Australian telecom giant Optus has disclosed that a significant network blackout, which left 40% of the country’s population disconnected, was the result of changes in routing information following a routine software upgrade, as per Reuters reporting. The Singapore Telecommunications-owned company faced intense scrutiny due to the outage on Nov. 8, which affected over 10 million Australians.
The network failure led to 12 hours of intense customer frustration, sparking concerns over the robustness of Australia’s telecommunications infrastructure. The incident sparked a national conversation about the reliability of essential digital services.
Optus investigation reveals technical glitches
Optus stated that an initial probe found the outage was triggered by changes to routing information from an international peering network early that morning, post a standard software upgrade. Unexpectedly spreading through multiple network layers, these changes overwhelmed key routers. This then caused them to disconnect from the Optus IP Core network for self-protection.

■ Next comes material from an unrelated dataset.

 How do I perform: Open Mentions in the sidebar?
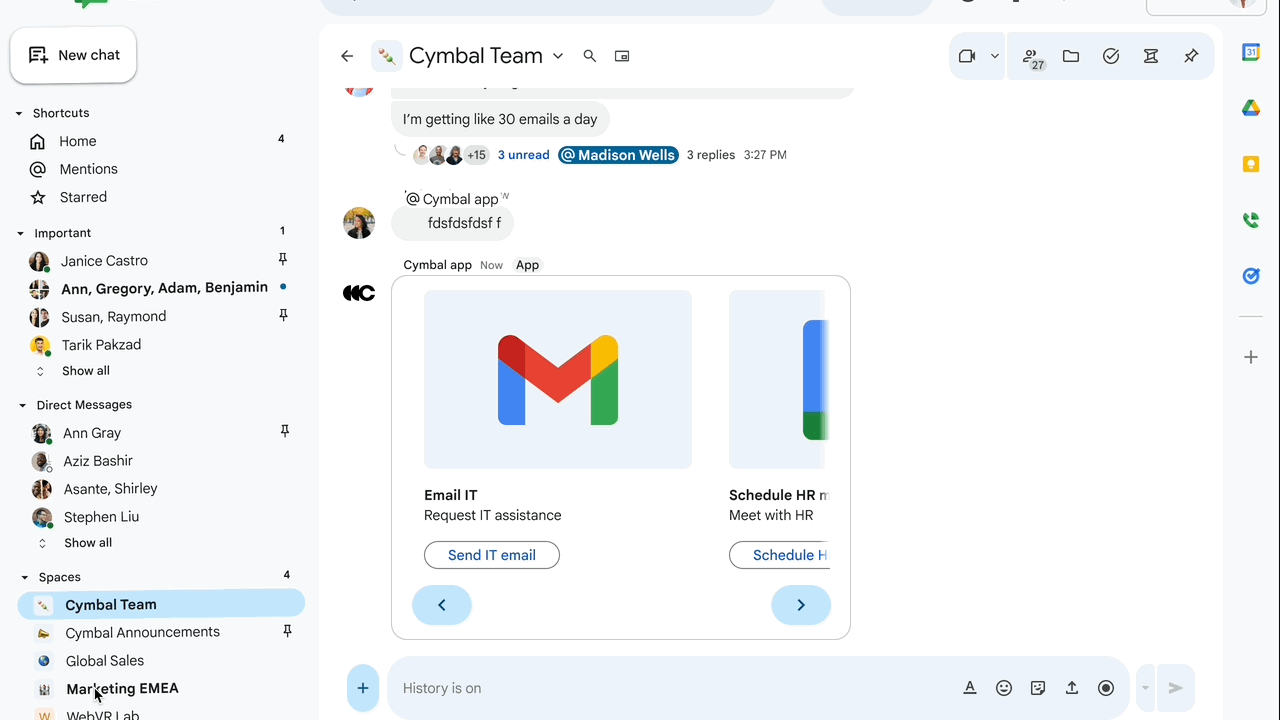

The magnitude of reconnecting was so substantial that Optus personnel had to physically reconnect or reboot routers at various locations. This labor-intensive process contributed to the prolonged duration of the network outage and the investigation.
In response to this incident, Optus has implemented changes to its network to prevent a recurrence of such an issue. The company emphasized its commitment to addressing the root cause of the problem to ensure that it cannot happen again, seeking to restore customer trust and reinforce the stability of its services.
Broader implications of network outage for telecom industry
The Optus network blackout underlines the critical importance of rigorous testing and monitoring of software updates in the telecommunications sector. It also highlights the need for robust contingency plans to swiftly address unexpected technical disruptions.